- [Work instruction] Of all the entries below, retype only the lines from the one with "Tudod mi az a monoblokkos wc? (32, 1467)" through the one with "Hajdú-Bihar - haon.hu (33, 2265)", exactly as they appear.

- [Information shown]

——————

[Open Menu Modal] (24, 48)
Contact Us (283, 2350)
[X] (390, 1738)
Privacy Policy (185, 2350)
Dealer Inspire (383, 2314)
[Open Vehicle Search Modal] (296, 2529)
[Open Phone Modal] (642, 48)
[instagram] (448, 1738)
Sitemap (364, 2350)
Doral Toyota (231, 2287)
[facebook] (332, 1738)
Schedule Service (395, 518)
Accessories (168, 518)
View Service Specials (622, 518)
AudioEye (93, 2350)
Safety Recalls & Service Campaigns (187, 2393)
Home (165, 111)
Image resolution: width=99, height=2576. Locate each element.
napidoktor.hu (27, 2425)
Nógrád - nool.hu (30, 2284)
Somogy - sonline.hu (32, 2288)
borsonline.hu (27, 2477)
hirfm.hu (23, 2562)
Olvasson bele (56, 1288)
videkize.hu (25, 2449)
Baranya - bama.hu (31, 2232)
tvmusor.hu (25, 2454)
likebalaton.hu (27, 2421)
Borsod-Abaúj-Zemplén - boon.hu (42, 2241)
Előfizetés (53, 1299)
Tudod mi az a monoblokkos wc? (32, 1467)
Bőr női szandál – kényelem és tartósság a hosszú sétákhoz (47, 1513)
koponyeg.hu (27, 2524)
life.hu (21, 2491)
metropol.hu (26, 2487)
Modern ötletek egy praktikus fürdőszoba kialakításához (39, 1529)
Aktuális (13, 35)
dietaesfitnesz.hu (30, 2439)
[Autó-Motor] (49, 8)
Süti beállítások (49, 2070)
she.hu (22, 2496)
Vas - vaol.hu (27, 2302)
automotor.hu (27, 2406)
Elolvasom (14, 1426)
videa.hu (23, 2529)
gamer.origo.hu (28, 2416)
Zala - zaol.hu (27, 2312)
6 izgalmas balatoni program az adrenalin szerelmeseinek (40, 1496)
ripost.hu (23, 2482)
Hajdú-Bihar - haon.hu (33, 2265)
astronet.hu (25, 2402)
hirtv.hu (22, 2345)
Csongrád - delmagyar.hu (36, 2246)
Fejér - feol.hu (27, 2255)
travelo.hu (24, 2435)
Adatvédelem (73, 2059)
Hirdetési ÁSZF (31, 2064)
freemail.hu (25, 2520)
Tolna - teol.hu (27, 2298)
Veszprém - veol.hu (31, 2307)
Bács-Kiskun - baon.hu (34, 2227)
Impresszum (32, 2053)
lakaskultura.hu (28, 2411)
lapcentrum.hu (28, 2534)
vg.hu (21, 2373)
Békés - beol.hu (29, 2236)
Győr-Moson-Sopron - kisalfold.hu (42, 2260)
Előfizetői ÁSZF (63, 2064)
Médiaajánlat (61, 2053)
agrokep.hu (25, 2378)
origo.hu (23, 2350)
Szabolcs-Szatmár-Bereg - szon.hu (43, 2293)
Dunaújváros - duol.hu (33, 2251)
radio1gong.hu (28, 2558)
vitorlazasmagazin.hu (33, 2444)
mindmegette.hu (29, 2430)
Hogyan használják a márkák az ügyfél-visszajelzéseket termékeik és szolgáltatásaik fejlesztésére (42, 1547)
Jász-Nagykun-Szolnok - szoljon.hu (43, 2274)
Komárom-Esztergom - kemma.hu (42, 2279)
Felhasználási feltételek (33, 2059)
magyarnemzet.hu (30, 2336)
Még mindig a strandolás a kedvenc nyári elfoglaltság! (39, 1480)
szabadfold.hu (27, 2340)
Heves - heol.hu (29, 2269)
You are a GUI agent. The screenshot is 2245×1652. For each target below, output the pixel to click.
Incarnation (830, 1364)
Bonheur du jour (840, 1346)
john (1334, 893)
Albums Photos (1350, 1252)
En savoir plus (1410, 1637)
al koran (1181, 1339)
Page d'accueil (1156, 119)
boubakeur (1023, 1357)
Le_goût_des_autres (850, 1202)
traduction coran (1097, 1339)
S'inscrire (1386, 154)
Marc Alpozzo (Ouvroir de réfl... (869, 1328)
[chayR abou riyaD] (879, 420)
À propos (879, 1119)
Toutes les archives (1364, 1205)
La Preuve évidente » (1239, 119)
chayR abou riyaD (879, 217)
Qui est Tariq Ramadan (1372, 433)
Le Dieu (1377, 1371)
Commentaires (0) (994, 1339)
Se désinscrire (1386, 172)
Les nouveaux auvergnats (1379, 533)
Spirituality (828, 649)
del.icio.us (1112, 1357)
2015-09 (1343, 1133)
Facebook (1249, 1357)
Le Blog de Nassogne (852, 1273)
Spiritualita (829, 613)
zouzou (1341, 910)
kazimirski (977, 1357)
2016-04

——————

- [Task response]
Tudod mi az a monoblokkos wc? (32, 1467)
Bőr női szandál – kényelem és tartósság a hosszú sétákhoz (47, 1513)
koponyeg.hu (27, 2524)
life.hu (21, 2491)
metropol.hu (26, 2487)
Modern ötletek egy praktikus fürdőszoba kialakításához (39, 1529)
Aktuális (13, 35)
dietaesfitnesz.hu (30, 2439)
[Autó-Motor] (49, 8)
Süti beállítások (49, 2070)
she.hu (22, 2496)
Vas - vaol.hu (27, 2302)
automotor.hu (27, 2406)
Elolvasom (14, 1426)
videa.hu (23, 2529)
gamer.origo.hu (28, 2416)
Zala - zaol.hu (27, 2312)
6 izgalmas balatoni program az adrenalin szerelmeseinek (40, 1496)
ripost.hu (23, 2482)
Hajdú-Bihar - haon.hu (33, 2265)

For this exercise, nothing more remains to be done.